Task requirements
1 > In the Salsa Fargo thread:
(a) In what month did the bare frameset arrive?
(b) Which bike did Outsider mostly ride during the rest of June and July?
(c) Where does Outsider say he is located?
2 > According to the Salsa Fargo thread, why did Outsider replace the On-One Midge bar with the Salsa Woodchipper?
3 > Could you rewrite the Salsa Fargo thread starting at "After having had" and ending at "rode some more.", with "frameset" changed to "frame"?

Source excerpt
··········
# One year with the Salsa Fargo



## Outsider (Jan 1, 2007)

After having had the Salsa Fargo for almost a year I'm ready for a retrospective:

I ordered a Salsa Fargo frameset in December 2009. In the middle of January a bare frameset arrived.









It did not take long to build it up. I did some rides, made some adjustments and rode some more.









Soon the Fargo got clothes.









The real shakedown ride took place in the beginning of February. This bike was bought for overnighter use.


















The winter continued with some nice winter rides...




































...and the occasional overnighter.



























In April the winter was over...


















... and spring came.









The summer started in the end of May with unusually warm weather. Overnighter time.



















The summer saw more Fargo overnighter action.




































During the the rest of June and July, I mostly rode my Hifi 29 FS bike, but I did not neglect the Fargo entirely. In the end of August I did a last summer overnighter with the Fargo.













































In September the fall came...









... and a fall overnighter.






















































After this the Fargo has mainly performed commuter duties. The winter arrived early this year and the conditions are much more suited for the Fargo's fat cousin that I bought. This winter I will mostly be on the Pugsley, but the Fargo will still some occasional rides during the winter.









During the first few months the Fargo saw some small changes, but the configuration has now stabilized to the following:

XXL Fargo 2010
Hope Pro II hubs with Mavic TN719 rims wearing big rubber.
Tiagra 9-speed STI brakes/shifters with 26/36 chainrings and 11-32 rear cassette and XT crankset.
Salsa Woodchipper 25.4 mm, the wide version. This is the key to riding in technical terrain.

This was the first year. The next year will see similar use. Thank you Salsa for making this bike. The Salsa Fargo is the perhaps most versatile bike available, and if I could have only one bike, this would be it.


----------



## dru (Sep 4, 2006)

That is an awesome pictorial, riding experience and bike!

I have an El Mar. so I'm not impartial, just sayin'....

Looking at your name and the scenery I'd guess you are somewhere in Scandinavia?

Drew


----------



## elrancho66 (May 31, 2007)

dru said:


> That is an awesome pictorial, riding experience and bike!
> 
> I have an El Mar. so I'm not impartial, just sayin'....
> 
> ...


Great fotos, looks like you have the right tool for the job at hand, congrats! What bars are you running?:thumbsup:


----------



## Fat Bob (Mar 5, 2004)

elrancho66 said:


> Great fotos, looks like you have the right tool for the job at hand, congrats! What bars are you running?:thumbsup:


Salsa Woodchippers 25.4 x 46


----------



## Outsider (Jan 1, 2007)

dru said:


> ...
> Looking at your name and the scenery I'd guess you are somewhere in Scandinavia?
> 
> Drew


Correct, I'm in Southwestern Finland.



Fat Bob said:


> Salsa Woodchippers 25.4 x 46


I started out with the On-One Midge bar, but found it to be too short in the drop part. The Woodchipper is far superior and is a really good bar for off-road use. The 25.4 mm version has a nice spring to it.


----------



## dru (Sep 4, 2006)
··········
Raw data
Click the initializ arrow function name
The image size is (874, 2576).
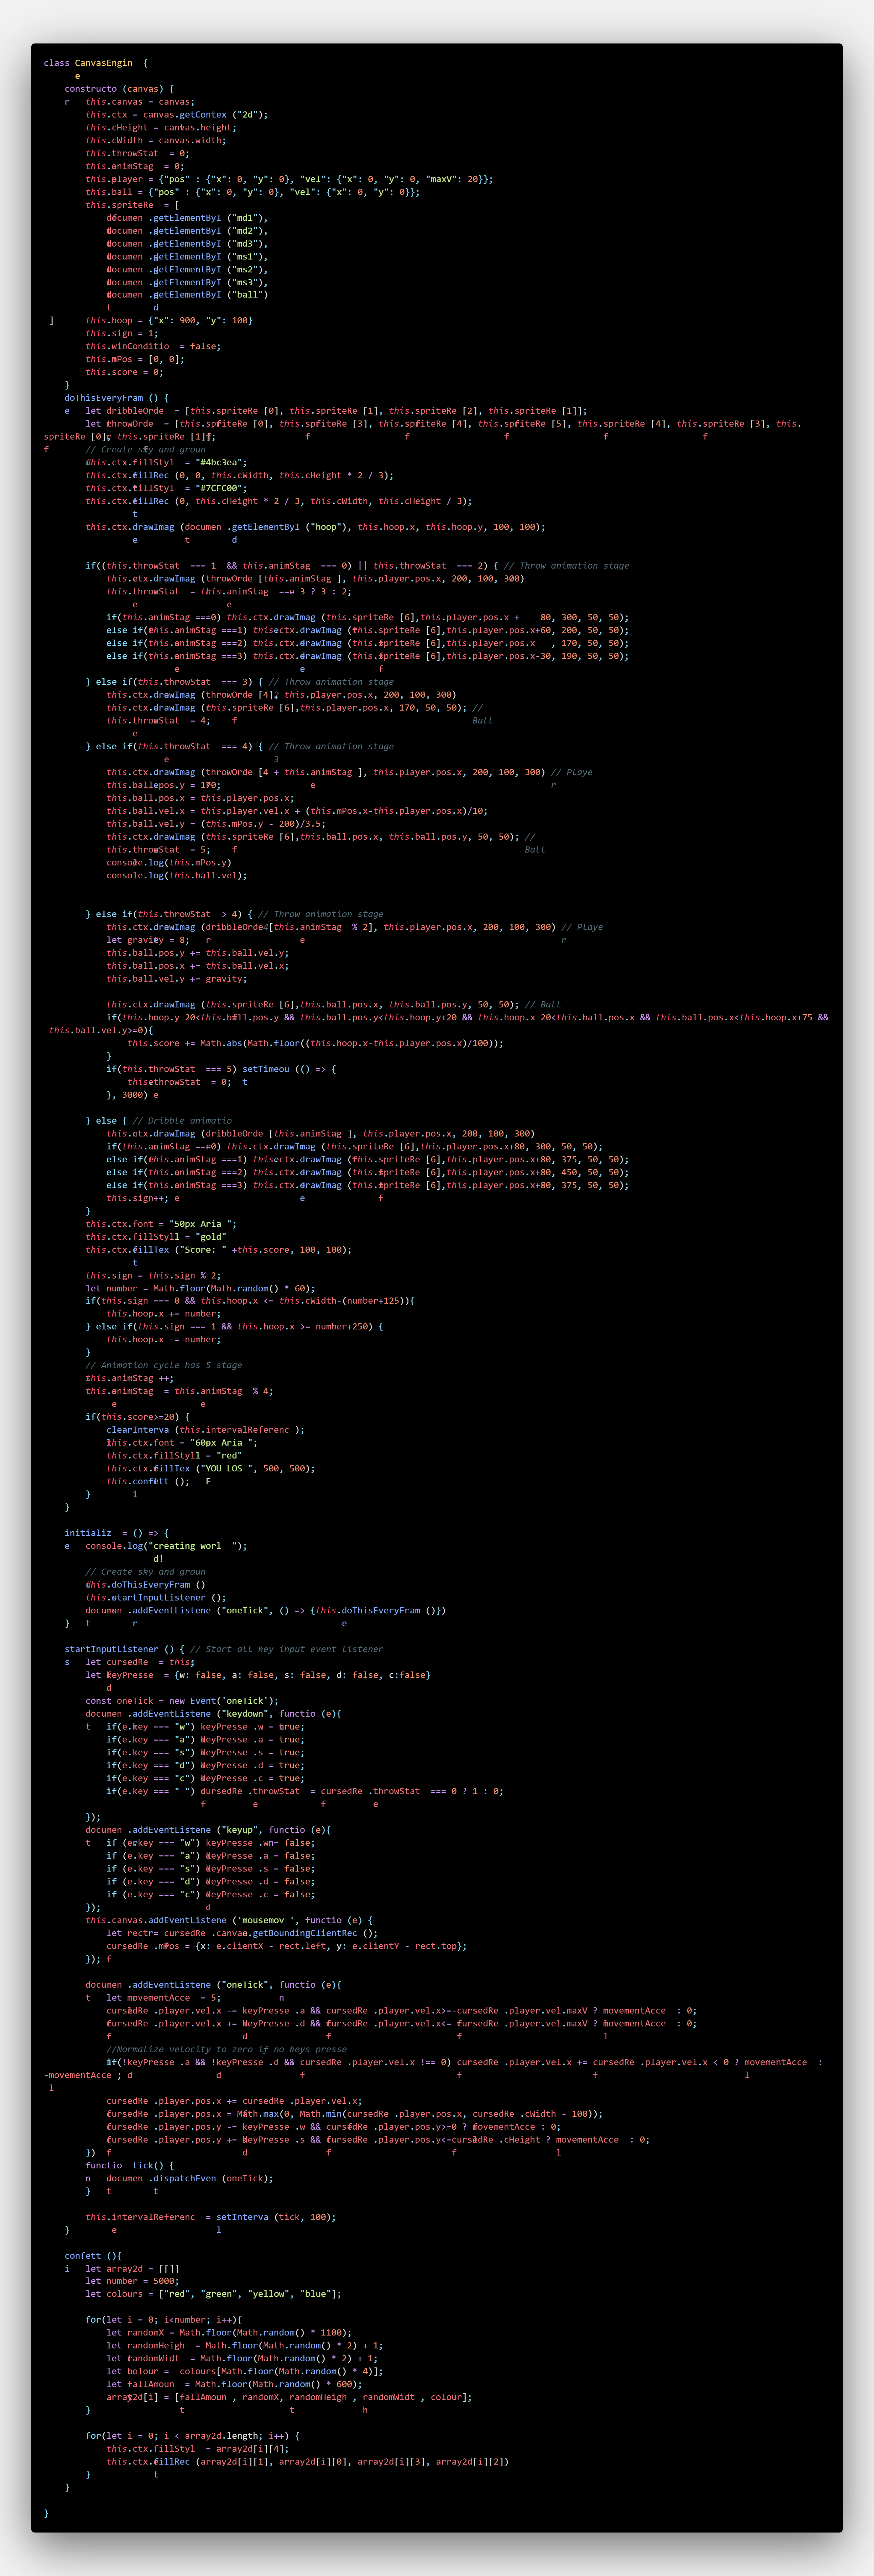(88, 1533)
··········
Solutions to each task
1 >
(a) In the middle of January.
(b) The Hifi 29 FS bike.
(c) Southwestern Finland.

2 > He found the On-One Midge too short in the drop part. He considers the Woodchipper far superior and a really good bar for off-road use, and he says the 25.4 mm version has a nice spring to it.

3 >
After having had the Salsa Fargo for almost a year I'm ready for a retrospective:

I ordered a Salsa Fargo frame in December 2009. In the middle of January a bare frame arrived.









It did not take long to build it up. I did some rides, made some adjustments and rode some more.